Hektoen International

A Journal of Medical Humanities

They would rather go alone

Kera Morris
Denver, Colorado, USA


La Solitude du Christ by French artist
Alphonse Osbert, 1897. Wikimedia Commons/Public Domain

Dad had been in and out of hospice for years. It had not occurred to me that you could go into hospice and come out on your own two feet, but it was apparently the case.

When I got the last call about Dad having an episode and needing to go back to hospice, the resigned looks on the nurses’ faces showed me it would be his last visit. We did not really need to be told.

The nurses liked Dad.

I am not a hospice expert, having only stayed at one for the final week of my father’s life, but it was nice. The wallpaper was suspiciously cheerful, broad bands of light green on dark green. There was a large window looking out onto summertime greenery, and gauzy inner curtains to allow filtered light with thick outer ones to block it. A comfortable couch that pulled out into a bed laid along one wall, opposite a large flat-screen television.

I have spent time in much worse hotel rooms.

Of course, some things reminded me where I was—the floor was tile, rather than carpet. There was the scent of antiseptic creams, and the hospital bed barely filled with a frail man fading in and out of consciousness, guarded by the vital signs monitor that seemed to be there for show more than anything else.

A physician reminded us about Dad’s DNR order.  We saw the doctors occasionally, but the nurses were often by our sides. They taught us to suction his trach and scoot him around the bed to avoid bedsores. They told us to talk to him and play his favorite music. That week ensured I would never listen to Dolly Parton’s Greatest Hits album ever again. Dad has been gone most of my adult life, but “Coat of Many Colors” still wrecks me.

It was important, the nurses said, to let him know we would be okay once he was gone. They told us the kindest things to give the dying were assurances that it was all right to go.

I took to wandering the halls a lot, and the nursing staff was pleased. A few patients in residence, busy with their own dying, did not have much in the way of family and friends. My father had siblings, in-laws, friends, and daughters so I thought he would not mind sparing someone from time to time. I brought flowers to the lady down the hall, who showed a nurse and me photos of her family.

I wondered where they were.

An infant patient had her own room but spent most of her time at the nurses’ station. She looked like any other baby, being bundled up and passed around. She would coo and grip your fingers, grin in that charming, toothless way. On one of my runs for snacks, flowers, and reading material, I picked up a dress and a plush toy for her. The nurses were delighted and the next day one of them dressed her up. “Her parents don’t come visit,” she confided. “I take her to church services.”

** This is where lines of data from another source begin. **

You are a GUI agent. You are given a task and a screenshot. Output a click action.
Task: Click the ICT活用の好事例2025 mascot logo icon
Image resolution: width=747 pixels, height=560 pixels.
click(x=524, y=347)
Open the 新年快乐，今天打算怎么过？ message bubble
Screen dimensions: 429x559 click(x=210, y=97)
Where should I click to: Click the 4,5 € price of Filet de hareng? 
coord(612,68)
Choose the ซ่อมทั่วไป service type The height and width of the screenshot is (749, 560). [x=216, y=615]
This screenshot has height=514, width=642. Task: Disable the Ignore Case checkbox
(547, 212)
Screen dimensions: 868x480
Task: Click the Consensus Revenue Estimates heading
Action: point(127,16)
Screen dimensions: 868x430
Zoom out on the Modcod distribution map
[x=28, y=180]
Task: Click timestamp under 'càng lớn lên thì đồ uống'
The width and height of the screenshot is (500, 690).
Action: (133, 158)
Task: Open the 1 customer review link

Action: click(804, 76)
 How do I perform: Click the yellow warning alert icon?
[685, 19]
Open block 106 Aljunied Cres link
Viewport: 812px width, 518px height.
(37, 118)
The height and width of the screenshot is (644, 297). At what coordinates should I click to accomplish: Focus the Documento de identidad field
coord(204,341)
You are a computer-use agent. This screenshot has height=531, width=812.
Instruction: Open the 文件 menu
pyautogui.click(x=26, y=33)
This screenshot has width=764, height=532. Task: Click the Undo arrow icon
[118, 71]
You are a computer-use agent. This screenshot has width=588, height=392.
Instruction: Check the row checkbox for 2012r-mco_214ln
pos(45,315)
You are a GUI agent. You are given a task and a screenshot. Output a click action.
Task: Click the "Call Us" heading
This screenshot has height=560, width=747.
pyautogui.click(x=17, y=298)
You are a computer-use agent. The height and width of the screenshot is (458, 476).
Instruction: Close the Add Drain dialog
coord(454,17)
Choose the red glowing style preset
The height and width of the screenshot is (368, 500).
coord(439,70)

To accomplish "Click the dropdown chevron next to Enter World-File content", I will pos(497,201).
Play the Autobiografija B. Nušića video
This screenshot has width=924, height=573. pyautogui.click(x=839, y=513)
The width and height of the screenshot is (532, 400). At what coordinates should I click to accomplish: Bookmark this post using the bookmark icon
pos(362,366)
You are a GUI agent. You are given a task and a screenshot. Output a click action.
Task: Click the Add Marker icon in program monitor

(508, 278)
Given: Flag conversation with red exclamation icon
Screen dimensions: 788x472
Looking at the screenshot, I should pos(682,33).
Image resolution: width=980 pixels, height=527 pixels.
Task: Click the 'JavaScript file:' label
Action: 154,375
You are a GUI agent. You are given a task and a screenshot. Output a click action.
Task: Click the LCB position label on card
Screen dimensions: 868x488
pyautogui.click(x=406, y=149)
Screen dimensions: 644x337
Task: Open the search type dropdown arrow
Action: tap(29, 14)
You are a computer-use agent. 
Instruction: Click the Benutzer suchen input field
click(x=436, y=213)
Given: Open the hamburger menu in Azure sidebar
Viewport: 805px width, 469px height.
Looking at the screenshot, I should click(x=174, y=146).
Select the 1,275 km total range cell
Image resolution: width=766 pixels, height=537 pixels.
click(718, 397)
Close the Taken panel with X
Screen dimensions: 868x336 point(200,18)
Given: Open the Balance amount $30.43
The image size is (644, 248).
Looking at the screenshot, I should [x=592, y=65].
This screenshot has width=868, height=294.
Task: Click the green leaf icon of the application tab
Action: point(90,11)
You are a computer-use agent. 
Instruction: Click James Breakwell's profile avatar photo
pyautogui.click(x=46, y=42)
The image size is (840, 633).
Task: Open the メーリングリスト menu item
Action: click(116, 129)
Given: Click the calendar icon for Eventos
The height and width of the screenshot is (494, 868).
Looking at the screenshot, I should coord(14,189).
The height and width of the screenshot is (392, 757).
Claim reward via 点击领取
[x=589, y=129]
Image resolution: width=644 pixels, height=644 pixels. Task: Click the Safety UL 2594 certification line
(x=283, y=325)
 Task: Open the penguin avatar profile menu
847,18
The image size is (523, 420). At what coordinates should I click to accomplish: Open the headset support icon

While a group of us stood around babbling nonsense with the little one, a visitor wandered by. “You’re going to ruin that baby,” he smiled as he passed us. “Don’t let her grow up spoiled!” We had clearly painted a picture of a very different situation—of someone visiting with a perfectly healthy baby. A nurse on maternity leave, perhaps, was visiting to show off her little one to coworkers. Our good cheer was gone suddenly, blown away by the mild breeze of a passerby. We would not spoil the baby; she would not grow up at all.

The presence of death is a game changer. On my first day at hospice, I noted with trepidation that one of the girls who used to bully me in school was now one of Dad’s nurses. She had grown into an empathetic, soft-spoken caregiver. I watched her bathe my father with gentleness, crack jokes with him when he was awake. I took smoke breaks with her in the smoking-room. We laughed about the existence of such a thing; patients still capable of sitting upright and holding their own cigarettes could smoke in the comfort of an air-conditioned lounge. I joked that we were preparing ourselves to be the next batch of patients and she cawed, jetting smoke through her nostrils.

Her ritual—and that of every smoker nurse—on leaving the smoking room was not unlike scrubbing in for surgery, though it seemed less necessary somehow.

I doubted she remembered me from high school, and I did not say anything. It seemed better that way.

Dad entered hospice as an alcoholic. He had been an alcoholic for many years already, but alcohol withdrawal when you are already dying seems extraordinarily unfair. We snuck a bottle of whiskey into his room, troubled. How on earth would we get around this?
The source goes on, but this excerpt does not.